Debater, problematizar e posicionar-se frente aos discursos e práticas de intolerância, discriminação e violência de cunho religioso, de modo a assegurar os direitos humanos no constante exercício da cidadania e da cultura de paz.
Identidade de gênero
De acordo com o documento, o CNE emitirá orientações específicas sobre orientação sexual e identidade de gênero. Não foram fornecidos mais detalhes sobre esse processo.
O MEC não divulgou a versão final do texto, mas a pasta já tinha tirado o termo "orientação sexual" da terceira versão da BNCC apresentada em abril deste ano.
Alfabetização
Outra alteração ao sistema vigente é relativa à alfabetização: ela deve ser garantida no primeiro e no segundo ano do ensino fundamental. Até então, as escolas tinham até o terceiro ano para isso, quando as crianças têm 8 anos de idade. A decisão de antecipar a alfabetização foi criticada por especialistas.

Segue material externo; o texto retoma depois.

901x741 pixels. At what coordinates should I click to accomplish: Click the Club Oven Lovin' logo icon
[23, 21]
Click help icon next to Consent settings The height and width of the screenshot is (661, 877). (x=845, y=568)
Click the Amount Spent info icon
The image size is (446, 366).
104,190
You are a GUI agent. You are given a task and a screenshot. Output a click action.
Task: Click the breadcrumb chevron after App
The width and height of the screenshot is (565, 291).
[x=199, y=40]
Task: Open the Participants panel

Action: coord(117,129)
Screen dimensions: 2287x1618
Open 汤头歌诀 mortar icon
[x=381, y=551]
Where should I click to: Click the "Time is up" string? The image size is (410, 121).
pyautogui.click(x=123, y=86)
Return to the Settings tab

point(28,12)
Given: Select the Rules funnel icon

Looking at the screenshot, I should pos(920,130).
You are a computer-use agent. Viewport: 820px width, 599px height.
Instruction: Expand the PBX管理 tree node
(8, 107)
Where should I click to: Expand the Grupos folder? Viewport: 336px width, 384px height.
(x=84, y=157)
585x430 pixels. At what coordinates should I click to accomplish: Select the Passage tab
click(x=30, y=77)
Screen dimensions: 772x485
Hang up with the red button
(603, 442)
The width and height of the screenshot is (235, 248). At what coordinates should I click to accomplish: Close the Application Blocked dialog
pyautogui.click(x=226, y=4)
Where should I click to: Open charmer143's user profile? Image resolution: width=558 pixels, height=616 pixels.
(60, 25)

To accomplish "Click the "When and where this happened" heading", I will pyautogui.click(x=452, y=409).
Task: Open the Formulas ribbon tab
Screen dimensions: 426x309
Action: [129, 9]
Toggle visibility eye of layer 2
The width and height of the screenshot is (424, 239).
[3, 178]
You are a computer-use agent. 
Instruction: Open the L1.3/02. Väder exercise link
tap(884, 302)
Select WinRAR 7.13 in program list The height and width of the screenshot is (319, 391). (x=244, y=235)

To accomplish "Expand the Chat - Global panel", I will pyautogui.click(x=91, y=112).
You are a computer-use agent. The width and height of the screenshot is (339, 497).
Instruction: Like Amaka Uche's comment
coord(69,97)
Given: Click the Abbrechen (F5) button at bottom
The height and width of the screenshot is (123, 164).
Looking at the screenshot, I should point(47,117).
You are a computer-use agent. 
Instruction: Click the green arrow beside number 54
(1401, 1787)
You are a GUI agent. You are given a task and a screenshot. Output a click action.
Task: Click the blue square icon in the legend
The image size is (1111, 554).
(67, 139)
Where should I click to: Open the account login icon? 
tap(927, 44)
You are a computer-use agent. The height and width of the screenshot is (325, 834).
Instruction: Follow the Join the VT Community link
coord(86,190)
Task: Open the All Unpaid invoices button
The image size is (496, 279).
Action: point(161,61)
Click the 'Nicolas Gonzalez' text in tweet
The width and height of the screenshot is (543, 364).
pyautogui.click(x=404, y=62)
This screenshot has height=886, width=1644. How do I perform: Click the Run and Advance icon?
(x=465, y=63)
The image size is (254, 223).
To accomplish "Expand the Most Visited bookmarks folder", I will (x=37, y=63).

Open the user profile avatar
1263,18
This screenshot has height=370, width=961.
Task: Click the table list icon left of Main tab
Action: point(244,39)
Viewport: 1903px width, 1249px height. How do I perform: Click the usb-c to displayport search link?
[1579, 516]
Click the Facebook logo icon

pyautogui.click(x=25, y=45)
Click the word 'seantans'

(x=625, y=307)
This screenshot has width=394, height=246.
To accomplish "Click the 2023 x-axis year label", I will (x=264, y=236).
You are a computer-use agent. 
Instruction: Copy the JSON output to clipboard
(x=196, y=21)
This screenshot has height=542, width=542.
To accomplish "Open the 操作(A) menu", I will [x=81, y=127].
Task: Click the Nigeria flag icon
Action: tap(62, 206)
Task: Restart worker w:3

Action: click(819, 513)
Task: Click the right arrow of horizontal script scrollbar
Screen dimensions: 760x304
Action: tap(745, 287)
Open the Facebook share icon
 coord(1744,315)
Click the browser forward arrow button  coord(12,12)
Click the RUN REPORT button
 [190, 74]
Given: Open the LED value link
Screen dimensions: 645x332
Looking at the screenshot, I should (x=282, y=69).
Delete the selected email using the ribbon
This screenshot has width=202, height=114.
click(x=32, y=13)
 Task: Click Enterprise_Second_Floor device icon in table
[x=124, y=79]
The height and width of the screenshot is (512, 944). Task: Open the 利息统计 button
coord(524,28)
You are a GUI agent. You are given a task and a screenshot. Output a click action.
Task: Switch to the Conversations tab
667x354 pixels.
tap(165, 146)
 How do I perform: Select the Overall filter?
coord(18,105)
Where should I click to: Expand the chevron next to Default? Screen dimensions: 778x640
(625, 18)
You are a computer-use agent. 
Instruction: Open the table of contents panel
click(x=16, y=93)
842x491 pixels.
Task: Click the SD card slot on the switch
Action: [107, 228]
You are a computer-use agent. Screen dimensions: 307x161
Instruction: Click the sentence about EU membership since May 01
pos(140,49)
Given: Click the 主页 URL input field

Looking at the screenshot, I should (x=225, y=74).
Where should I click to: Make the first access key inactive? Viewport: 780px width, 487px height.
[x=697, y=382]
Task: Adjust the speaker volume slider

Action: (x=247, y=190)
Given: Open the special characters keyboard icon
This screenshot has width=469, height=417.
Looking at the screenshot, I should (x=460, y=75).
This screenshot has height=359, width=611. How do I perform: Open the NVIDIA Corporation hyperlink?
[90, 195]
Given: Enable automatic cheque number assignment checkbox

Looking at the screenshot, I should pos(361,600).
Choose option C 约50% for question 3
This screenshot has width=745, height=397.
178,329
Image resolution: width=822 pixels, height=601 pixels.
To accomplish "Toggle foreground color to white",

O conselheiro e relator Chico Soares defendeu que a alfabetização é um dos destaques da Base por deixar claro qual o direito do aluno. "Há uma definição do que é estar alfabetizado", disse, lembrando que o texto define que a BNCC define que estará alfabtizada a criança que conseguir "ler e produzir textos adequados ao seu momento".
Competências gerais da Base
A seguir, veja as competências gerais previstas da Base:
Valorizar e utilizar os conhecimentos historicamente construídos sobre o mundo físico, social, cultural e digital para entender e explicar a realidade, continuar aprendendo e colaborar para a construção de uma sociedade justa, democrática e inclusiva.
Exercitar a curiosidade intelectual e recorrer à abordagem própria das ciências, incluindo a investigação, a reflexão, a análise crítica, a imaginação e a criatividade, para investigar causas, elaborar e testar hipóteses, formular e resolver problemas e criar soluções (inclusive tecnológicas) com base nos conhecimentos das iferentes áreas.
Desenvolver o senso estético para reconhecer, valorizar e fruir as diversas manifestações artísticas e culturais, das locais às mundiais, e também para participar de práticas diversificadas da produção artístico cultural.
Utilizar diferentes linguagens – verbal (oral ou visual motora, como Libras, e escrita), corporal, visual, sonora e digital –, bem como conhecimentos das linguagens artística, matemática e científica para se expressar e partilhar informações, experiências, ideias e sentimentos em diferentes contextos e produzir sentidos que levem ao entendimento mútuo.
Compreender, utilizar e criar tecnologias digitais de informação e comunicação de forma crítica, significativa, reflexiva e ética nas diversas práticas sociais (incluindo as escolares) para se comunicar, acessar e disseminar informações, produzir conhecimentos, resolver problemas e exercer protagonismo e autoria na vida pessoal e coletiva.
Valorizar a diversidade de saberes e vivências culturais e apropriar se de conhecimentos e experiências que lhe possibilitem entender as relações próprias do mundo do trabalho e fazer escolhas alinhadas ao exercício da cidadania e ao seu projeto de vida, com liberdade, autonomia, consciência crítica e responsabilidade.
Argumentar com base em fatos, dados e informações confiáveis, para formular, negociar e defender ideias, pontos de vista e decisões comuns que respeitem e promovam os direitos humanos, a consciência socioambiental e o consumo responsável em âmbito local, regional e global, com posicionamento ético em relação ao cuidado de si mesmo, dos outros e do planeta.
Conhecer se, apreciar se e cuidar de sua saúde física e emocional, compreendendo se na diversidade humana e reconhecendo suas emoções e as dos outros, com autocrítica e capacidade para lidar com elas.
Exercer a empatia, o diálogo, a resolução de conflitos e a cooperação, fazendo se respeitar e promovendo o respeito ao outro e aos direitos humanos, com acolhimento e valorização da diversidade de indivíduos e de grupos sociais, seus saberes, identidades, culturas e potencialidades, sem preconceitos de qualquer natureza.
Agir pessoal e coletivamente com autonomia, responsabilidade, flexibilidade, resiliência e determinação, tomando decisões, com base em princípios éticos, democráticos, inclusivos, sustentáveis e solidários.